**The data**
* * *

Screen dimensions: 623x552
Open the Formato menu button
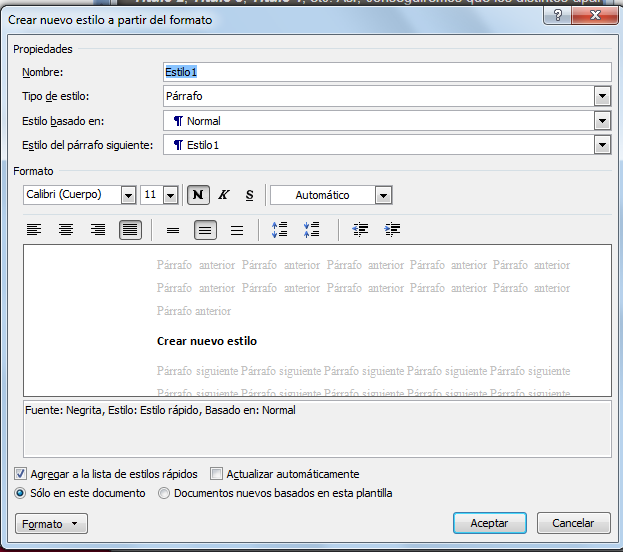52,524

* * *

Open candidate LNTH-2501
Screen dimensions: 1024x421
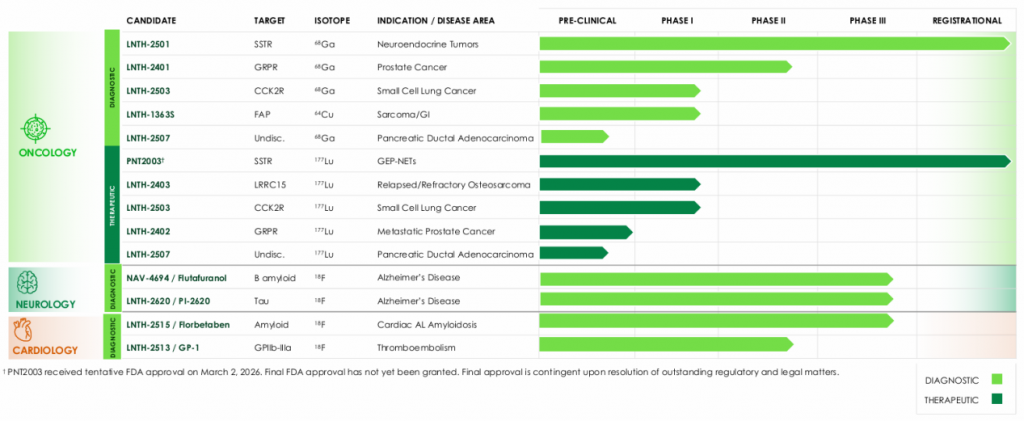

* * *

**Task to complete**
Count the lines in the records above that contain the word "Screen", and reply with only that number.

**Answer to this problem**
2